La Repubblica, 31 ottobre 2023

L’appello dei detenuti di Rebibbia: “Siamo cittadini che hanno sbagliato e scontiamo la condanna in carcere, ma non per questo abbiamo perso il diritto alla salute e quello alla dignità. La nostra vita è nelle vostre mani”. Arriva dal penitenziario di Rebibbia un Sos per la salute dei detenuti, messa a rischio dalla carenza dei medici in campo: solo due dei quattro previsti.
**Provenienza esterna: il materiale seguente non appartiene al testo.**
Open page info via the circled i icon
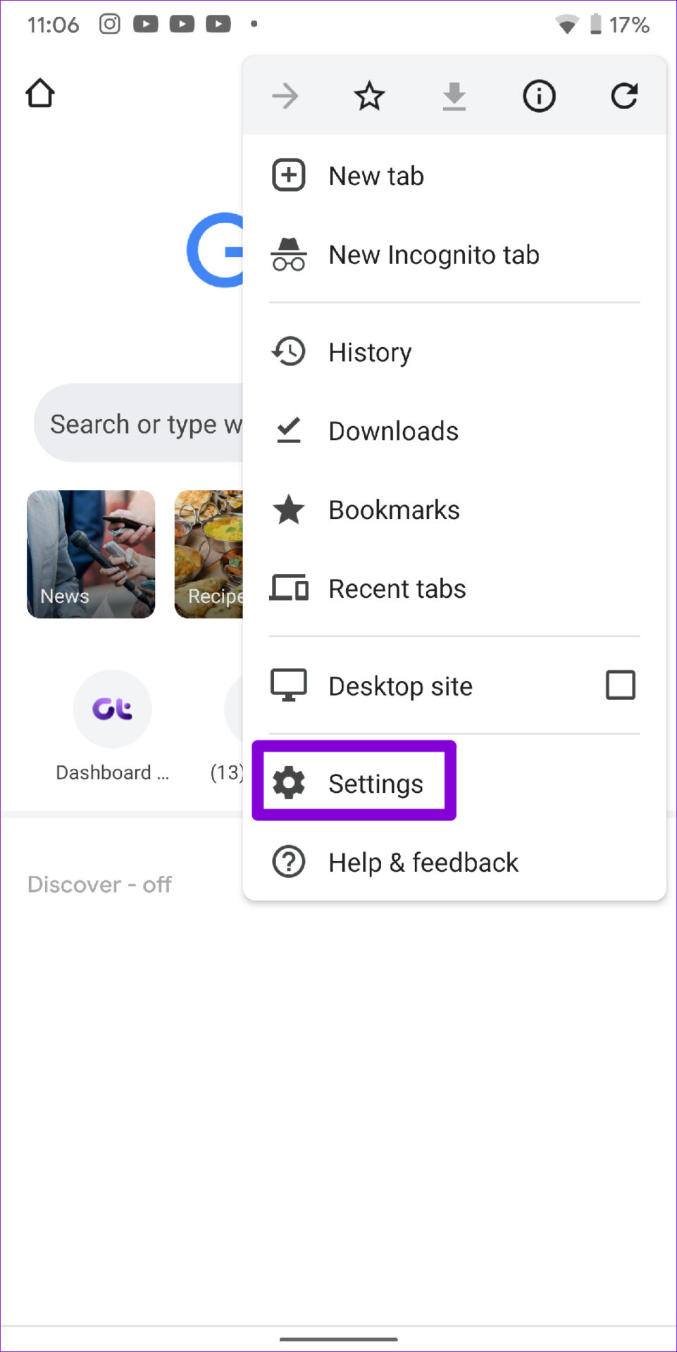 [539, 96]
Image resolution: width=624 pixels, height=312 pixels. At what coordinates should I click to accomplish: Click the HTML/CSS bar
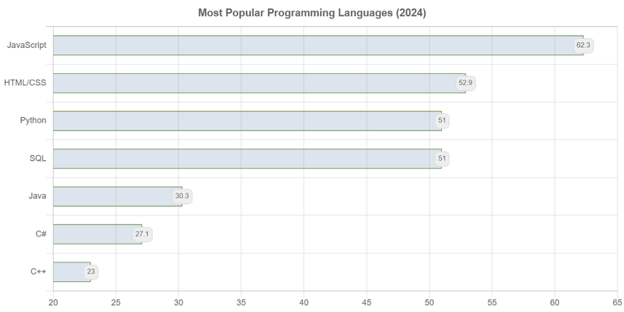click(x=259, y=83)
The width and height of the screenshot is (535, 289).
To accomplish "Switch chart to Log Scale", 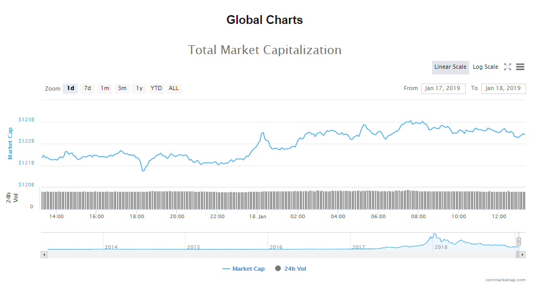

Diritti che sembrano in parte negati. “Dimezzati e stremati, i medici non ce la fanno a reggere l’onda d’urto di una domanda di assistenza e cure nelle carceri sempre più sovraffollate”, spiega Roberto Monteforte, coordinatore esterno di Non tutti sanno, il notiziario dei detenuti di Rebibbia, che ha promosso e inviato l’appello a una quarantina di soggetti istituzionali, dalla Regione alle Asl, ai sindacati dei medici di base. “Conosciamo le difficoltà del Servizio sanitario nazionale e di quello regionale per la scarsità di risorse e mezzi, ma in carcere non c’è alternativa alla sanità pubblica: senza questa, il nostro diritto costituzionale alle cure è di fatto disatteso”.

Tant’è, il posto lasciato vuoto dal medico di base o dallo specialista che va in pensione, resta vuoto: “I bandi indetti dalle Asl vanno deserti e si aspettano anche anni prima dei rimpiazzi, con rischi e disagi per noi reclusi che già subiamo gli effetti nefasti del sovraffollamento”. E per gli stessi medici, a volte, “il carcere è più impegnativo di un Pronto soccorso preso d’assalto”. “Senza incentivi, dalle indennità alle possibilità di carriera - argomentano i detenuti attraverso Non tutti sanno - chi può scappa da qui anche se noi abbiamo bisogno di personale sanitario preparato e solidale”. L’appello si chiude con una proposta: “Si consenta al medico che va in pensione di continuare a prestare la sua attività nelle carceri e a loro siano affiancati giovani tirocinanti: sarebbe un’esperienza esaltante, un’occasione per scoprire l’umanità dolente e solidale che sta dietro le sbarre: non ci abbandonate”.